This tutorial presents the fundamental considerations about how to run EPOS on a real IA32 machine. After reading this material, you will be able to configure and to execute EPOS on a real processor. Before continuing reading you should read the EPOS User's guide.

1. Configuring the system


All the configuration parameters are defined in the Traits classes.
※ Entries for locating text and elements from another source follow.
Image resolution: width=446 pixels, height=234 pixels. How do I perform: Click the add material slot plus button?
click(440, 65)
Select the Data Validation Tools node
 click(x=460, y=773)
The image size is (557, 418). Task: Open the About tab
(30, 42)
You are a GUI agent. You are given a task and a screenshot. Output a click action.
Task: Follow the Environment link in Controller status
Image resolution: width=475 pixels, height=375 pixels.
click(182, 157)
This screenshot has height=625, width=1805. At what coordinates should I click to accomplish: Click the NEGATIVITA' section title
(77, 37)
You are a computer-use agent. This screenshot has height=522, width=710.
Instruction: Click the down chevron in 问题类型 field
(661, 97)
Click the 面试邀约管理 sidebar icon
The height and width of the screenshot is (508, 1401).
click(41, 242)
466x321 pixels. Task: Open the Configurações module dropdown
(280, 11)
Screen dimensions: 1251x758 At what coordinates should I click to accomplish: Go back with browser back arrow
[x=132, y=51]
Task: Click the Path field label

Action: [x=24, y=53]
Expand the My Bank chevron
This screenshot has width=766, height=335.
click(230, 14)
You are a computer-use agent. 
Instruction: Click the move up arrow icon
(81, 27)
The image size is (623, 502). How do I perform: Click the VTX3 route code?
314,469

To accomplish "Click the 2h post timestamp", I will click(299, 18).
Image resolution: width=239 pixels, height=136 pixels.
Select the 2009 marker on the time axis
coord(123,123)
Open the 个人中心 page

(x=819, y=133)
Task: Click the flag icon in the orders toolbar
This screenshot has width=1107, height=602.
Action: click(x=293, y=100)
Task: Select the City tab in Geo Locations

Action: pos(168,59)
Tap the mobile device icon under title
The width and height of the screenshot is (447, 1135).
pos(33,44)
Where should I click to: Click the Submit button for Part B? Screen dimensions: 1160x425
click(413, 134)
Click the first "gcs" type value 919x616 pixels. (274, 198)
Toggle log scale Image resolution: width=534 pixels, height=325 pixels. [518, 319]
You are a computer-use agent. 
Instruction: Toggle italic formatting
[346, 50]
  • "include/traits.h": enables SMP support and defines the scheduler. Also defines the scheduling QUANTUM when the scheduler is timer-based. The current available schedulers for SMP are G-EDF, P-EDF, G-RM, and P-RM.

$EPOS/include/traits.h
template <> struct Traits<Thread>: public Traits<void>
{
    typedef Scheduling_Criteria::GEDF Criterion; // defines GEDF as the scheduler
    static const bool smp = true; // enables SMP support
    static const bool trace_idle = false;
    static const unsigned int QUANTUM = 10000; // us
};


You must also disable the Serial_Display support. When the Serial_Display is enabled, all the output are redirected to the UART. When disabled, the output is sent to the Display (monitor screen). If you do not disable the Serial_Display, nothing is printed on the screen and the system may be restart itself.

$EPOS/include/traits.h
template <> struct Traits<Serial_Display>: public Traits<void>
{
    static const bool enabled = false; //disables Serial_Display
    static const int COLUMNS = 80;
    static const int LINES = 24;
    static const int TAB_SIZE = 8;
};

  • "include/mach/pc/traits.h": defines the number of available CPUs and the heap and stack sizes (see the user's guide for details). You must define the correct number of CPUs as the processor that will execute EPOS. The number of processor can be less than the processor's cores, but never greater.

$EPOS/include/traits.h
template <> struct Traits<PC>: public Traits<PC_Common>
{
    static const unsigned int MAX_CPUS = 8; // the processor has 8 cores

    static const unsigned int BOOT_IMAGE_ADDR = 0x00008000;

    static const unsigned int APPLICATION_STACK_SIZE = 16 * 1024; //each application thread has 16KB of stack
    static const unsigned int APPLICATION_HEAP_SIZE = 16 * 1024 * 1024; // the application heap has 16MB

    static const unsigned int SYSTEM_STACK_SIZE = 4096; //not used
    static const unsigned int SYSTEM_HEAP_SIZE = 128 * APPLICATION_STACK_SIZE; //the system heap has 2MB

    static const unsigned int PRIORITY_HEAP_BASE_ADDR = 0; //not used
    static const unsigned int PRIORITY_HEAP_SIZE = 4; //not used
    static const unsigned int PRIORITY_HEAP_TOP_ADDR = PRIORITY_HEAP_BASE_ADDR + PRIORITY_HEAP_SIZE - 1; //not used
};

2. Compiling


For compiling the system you must download and install the IA32 compiler available on the Software page. Then, follow the EPOS User's guide about how to compile an application.

3. Booting EPOS


The easiest way to boot EPOS in a (multicore) IA32 processor is through a network boot (PXE) server. You must configure a PXE server and a dnsmasq server to serve the boot machine requests and the DHCP requests. A good tutorial about how to configure a PXE server is found here.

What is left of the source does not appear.